Labor looks for help in Arkansas 

Senators could break precedent with pro-union votes.

NO HELP: Sens. Pryor and Bumpers opposed labor reform.
  • NO HELP: Sens. Pryor and Bumpers opposed labor reform.


Arkansas’s status as a one-party state helped several Arkansas politicians rise to national prominence but it has had a mixed impact on Arkansas unions. Business people have participated in the party to a far greater extent than in other states. Add to this the modest strength of unions in Arkansas and the result has been contentious battles to win the votes of Arkansas’s two senators on labor law issues.

During the past three decades, labor unions have come up short in efforts to reform the nation’s labor law. Votes supporting filibusters from Arkansas senators have been important to these setbacks but there are signs that the outcome might be different this time.
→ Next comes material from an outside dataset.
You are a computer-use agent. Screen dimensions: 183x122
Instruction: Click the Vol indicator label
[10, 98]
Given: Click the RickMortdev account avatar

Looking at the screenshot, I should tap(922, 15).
Unions are campaigning for the Employee Free Choice Act (EFCA) and it may be that Sens. Blanche Lincoln and Mark Pryor will help give a much-needed boost to workers’ right to form unions and win collective bargaining rights.

It’s not that Arkansas unionists were asleep at the switch in earlier reform efforts. They campaigned hard but business had long ago created a climate hostile to unions. Planter violence against African-American sharecroppers in the infamous Elaine Massacre in 1919 and against the interracial Southern Tenant Farmers Union in the 1930s established an anti-union culture. There were legal obstacles, too, a 1943 Anti-Violence Act directed not against the planters but against CIO organizing efforts, and a 1944 Right to Work constitutional amendment outlawing the union shop.
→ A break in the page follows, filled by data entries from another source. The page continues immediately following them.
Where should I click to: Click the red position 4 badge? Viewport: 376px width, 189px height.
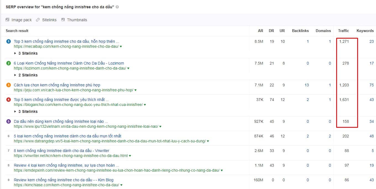click(9, 100)
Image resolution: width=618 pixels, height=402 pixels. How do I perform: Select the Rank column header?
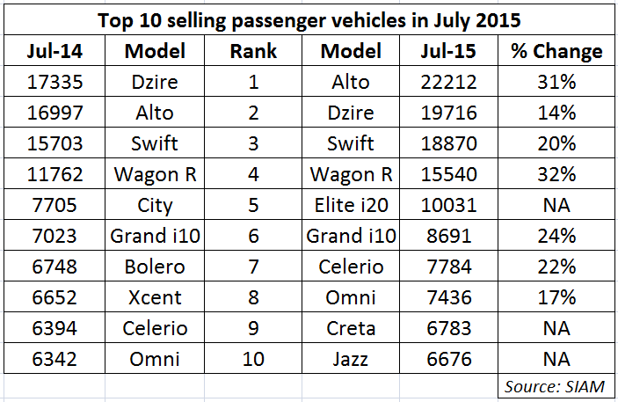pos(254,51)
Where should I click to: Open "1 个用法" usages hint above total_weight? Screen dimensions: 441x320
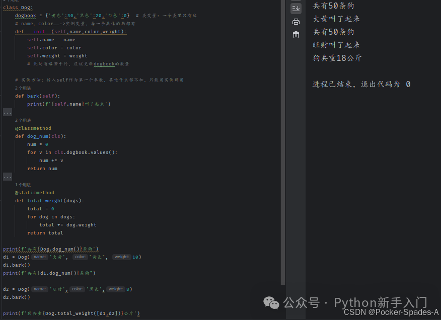(x=22, y=184)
The more liberal politics of the civil rights era led to a campaign by unions, the Arkansas Council of Churches and other liberal groups to repeal the Right to Work amendment in 1976. Obtaining nearly 150,000 signatures to place repeal on the ballot, the coalition argued that repeal would bring economic progress and higher wages. A well-funded campaign by business groups, however, persuaded 64 percent of voters to reject repeal.

Although discouraged by this defeat, Arkansas trade unionists joined in the national campaign for a Labor Law Reform bill after Jimmy Carter became president. The focus was on speeding up National Labor Relations Board election procedures, giving unions a chance to counter employers’ anti-union campaigning at the workplace and discouraging employers from firing workers seeking to organize unions.

The Arkansas AFL-CIO held rallies and delivered 8,000 postcards urging passage of the law to House members. The bill passed the House in October 1977 with all three Arkansas Democrats joining the majority. The real test, however, came in the Senate, where 60 votes were needed to end a filibuster. Business groups waged the biggest lobbying campaign against a legislative proposal in the country’s history. Bill supporters wrote letters, made phone calls, and visited senators.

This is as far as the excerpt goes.